The inter-disciplinarily motivated analysis shows how in the "Great Black Music" of the "Art Ensemble of Chicago", a rationality of new Jazz has established itself. This rationality is newly determined by a theory of cognition and cultural-philosophical aspects. These cognitive principles are also at work in daily life experiences and reveal themselves in new forms of Jazz productions and presentations, as well as in a continuous socialization of the cultural domain, and in altered reception behaviour. The "Great Black Music" has developed, in its aesthetic quality, a ritual of sound – a new picture language.

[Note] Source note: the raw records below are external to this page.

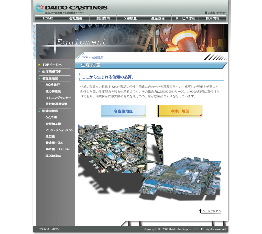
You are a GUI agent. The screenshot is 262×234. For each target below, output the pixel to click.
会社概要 (75, 18)
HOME (48, 18)
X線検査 (130, 18)
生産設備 (158, 18)
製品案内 (103, 18)
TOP (85, 57)
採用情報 (212, 18)
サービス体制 (185, 18)
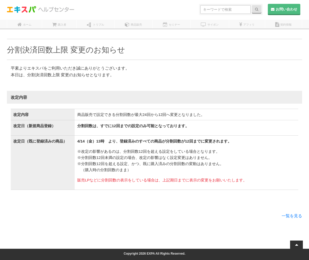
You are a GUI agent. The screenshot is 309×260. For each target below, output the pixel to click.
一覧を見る (292, 216)
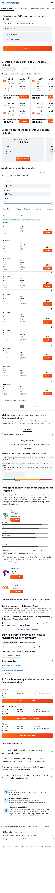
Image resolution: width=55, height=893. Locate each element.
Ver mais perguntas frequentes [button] (27, 626)
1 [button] (21, 406)
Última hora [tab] (28, 69)
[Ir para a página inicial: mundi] (12, 3)
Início (4, 845)
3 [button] (29, 406)
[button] (3, 3)
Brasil (9, 845)
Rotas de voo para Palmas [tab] (33, 644)
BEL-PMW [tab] (27, 429)
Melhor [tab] (19, 69)
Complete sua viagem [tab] (10, 639)
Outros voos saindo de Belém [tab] (12, 644)
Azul (11, 508)
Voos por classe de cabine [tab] (11, 653)
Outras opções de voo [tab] (27, 639)
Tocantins (16, 845)
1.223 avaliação (15, 585)
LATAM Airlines (15, 565)
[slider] (52, 203)
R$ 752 (6, 19)
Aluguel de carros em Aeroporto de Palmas (16, 665)
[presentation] (11, 19)
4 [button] (33, 406)
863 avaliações (15, 513)
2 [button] (25, 406)
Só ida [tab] (38, 69)
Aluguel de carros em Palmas (11, 662)
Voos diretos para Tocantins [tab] (12, 648)
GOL (11, 580)
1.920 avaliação (15, 571)
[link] (23, 159)
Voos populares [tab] (30, 648)
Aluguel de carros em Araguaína (12, 667)
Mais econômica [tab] (8, 69)
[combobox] (8, 23)
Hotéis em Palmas (8, 670)
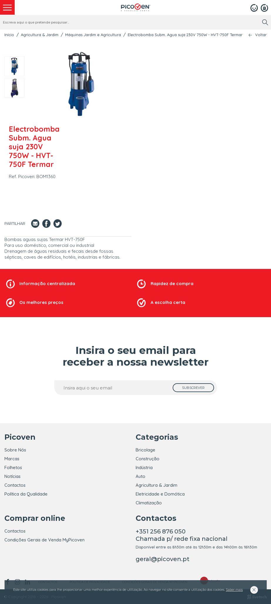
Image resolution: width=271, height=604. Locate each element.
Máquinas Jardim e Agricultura (93, 34)
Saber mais (234, 590)
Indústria (144, 467)
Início (9, 34)
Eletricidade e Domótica (160, 494)
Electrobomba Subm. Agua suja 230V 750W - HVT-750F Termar (185, 34)
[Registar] (264, 7)
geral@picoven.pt (162, 559)
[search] (265, 22)
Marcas (11, 458)
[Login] (254, 7)
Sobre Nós (15, 450)
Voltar (261, 35)
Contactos (15, 485)
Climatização (149, 503)
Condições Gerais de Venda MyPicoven (44, 540)
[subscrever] (193, 387)
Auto (140, 476)
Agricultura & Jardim (39, 34)
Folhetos (13, 467)
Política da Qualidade (26, 494)
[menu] (7, 7)
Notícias (12, 476)
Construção (147, 458)
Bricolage (145, 450)
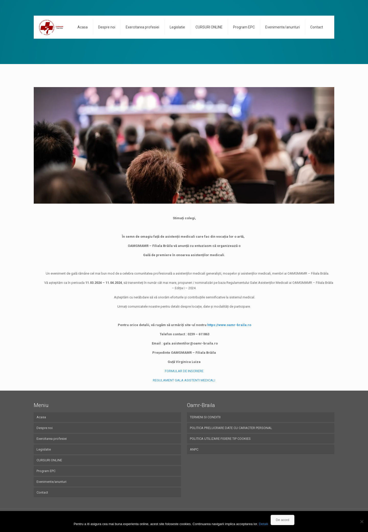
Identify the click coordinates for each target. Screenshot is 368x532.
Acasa (41, 417)
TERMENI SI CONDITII (205, 417)
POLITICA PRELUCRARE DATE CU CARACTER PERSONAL (231, 428)
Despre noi (45, 428)
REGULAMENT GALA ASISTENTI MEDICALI (184, 380)
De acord (282, 520)
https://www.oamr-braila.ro (229, 325)
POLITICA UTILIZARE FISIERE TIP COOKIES (220, 439)
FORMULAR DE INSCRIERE (184, 371)
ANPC (194, 449)
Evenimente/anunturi (51, 482)
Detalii (263, 524)
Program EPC (46, 471)
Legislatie (44, 449)
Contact (42, 492)
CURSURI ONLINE (49, 460)
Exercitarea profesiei (52, 439)
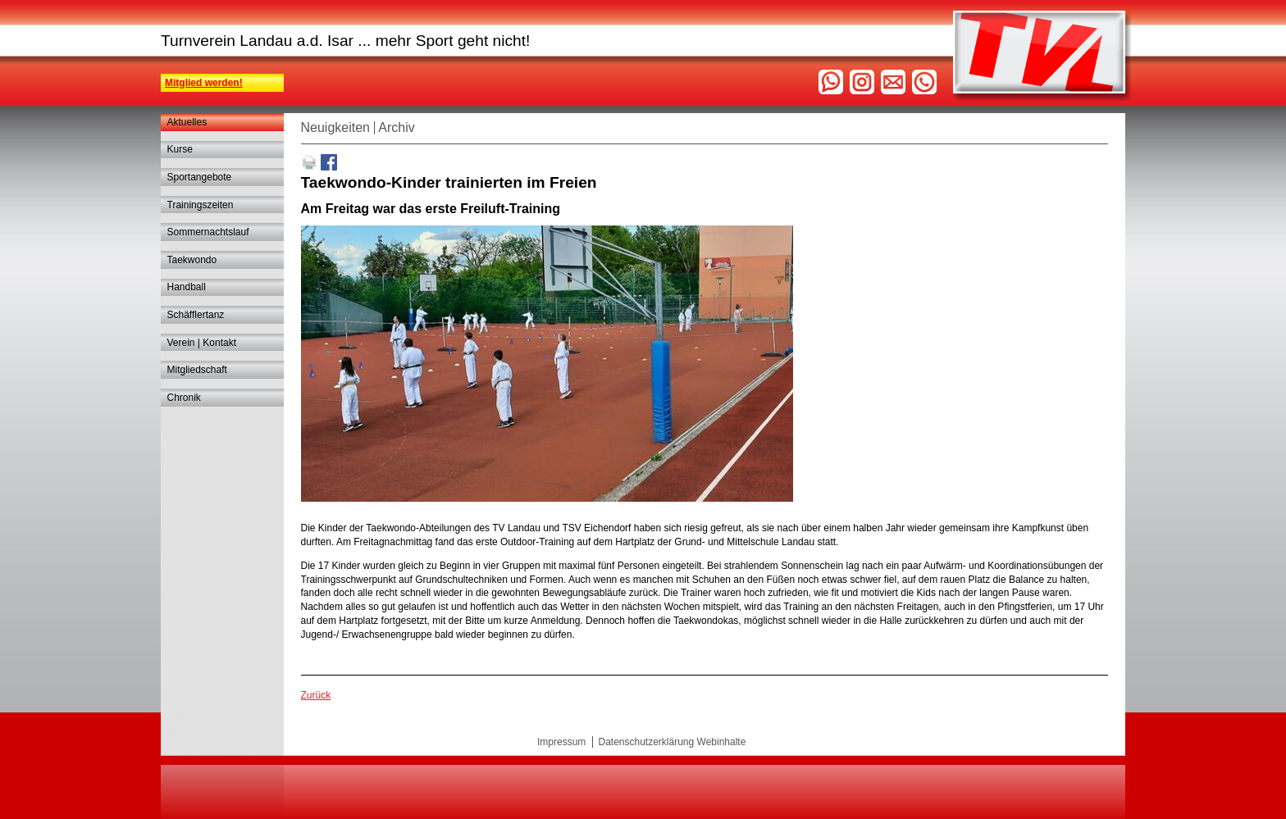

In the symbolism of non-alienated musical behaviour, a new type of engaged cognition is realized, and this new type aims towards the insoluable merging of experience and sensory events. The cognitive theory's grid system of modern mythical concepts provides a new level of interpretation, which further makes possible an ideological criticism of a technocratic estranged perception in Jazz. The ritual of improvisational sound creation is in its physical gesturing for the "Art Ensemble of Chicago" not only an application of myth (compare mythic time structure, pictorialness of myths) but, at the same time, a relevant, meaningful continuum, in which the consistency of event-oriented practice and the perception of social complexity, with emotional connotations, express themselves. Along with the musical concepts, is also shown how the"Great Black Music" is directed against an atrophy of aesthetic perception, and calls for a critical cultural awarenes, in order to experience Art through archaic sound patterns. Jazz is, therefore, understandable as a means of social phantasy, which struggles against the blind fate of sensuousness.